Problem to work on: Can you write out the part of the forum post below, starting with "(B,-) (0.2 Red, -)" and going on through "(0.5 - , Green)"?

RandallB said:
It may be elementary to some but the point sure escapes me. Easy enough to set up a few real numbers for the first half of your post. Maybe something like:
First the (Alice, Bob) results without considering what the other is doing either in how the other calibrate their personal box or in the A, B or C choice the other makes during the testing. While receiving the Lambda each fine tunes the three choices on their box independently until they achieve the following consistent results.
( P Alice, Bob) Probability of 1.0 of course means result is achieved 100% of the time.
Alice & three choices;
(A,-) (1.0 Red, -) (0.0, Green, -)
(B,-) (0.2 Red, -) (0.8, Green, -)
(C,-) (0.5 Red, -) (0.5, Green, -)
Bob & three choices;
(-,A) (1.0 - , Red) (0.0 - , Green)
(-,B) (0.8 - , Red) (0.2 - , Green)
(-,C) (0.5 - , Red) (0.5 - , Green)
Once calibrated the settings remain the same throughout the test as the timed Lambda signals received and random local three button choices are the only inputs.
After collecting sufficient data to produce a fair sampling all cataloged in order of the Lambda input received from the common distant source. The Nine possible different outcomes produce the following results when correlated, along with a calculated number “C” or ranging from 1.0 to -1.0. (Negative probability only for calculation proposes)

Source data:
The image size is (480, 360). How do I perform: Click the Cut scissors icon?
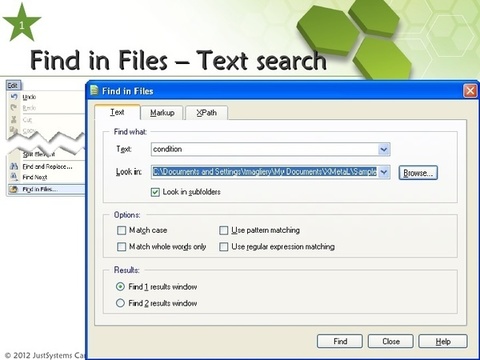click(14, 119)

Answer:
(B,-) (0.2 Red, -) (0.8, Green, -)
(C,-) (0.5 Red, -) (0.5, Green, -)
Bob & three choices;
(-,A) (1.0 - , Red) (0.0 - , Green)
(-,B) (0.8 - , Red) (0.2 - , Green)
(-,C) (0.5 - , Red) (0.5 - , Green)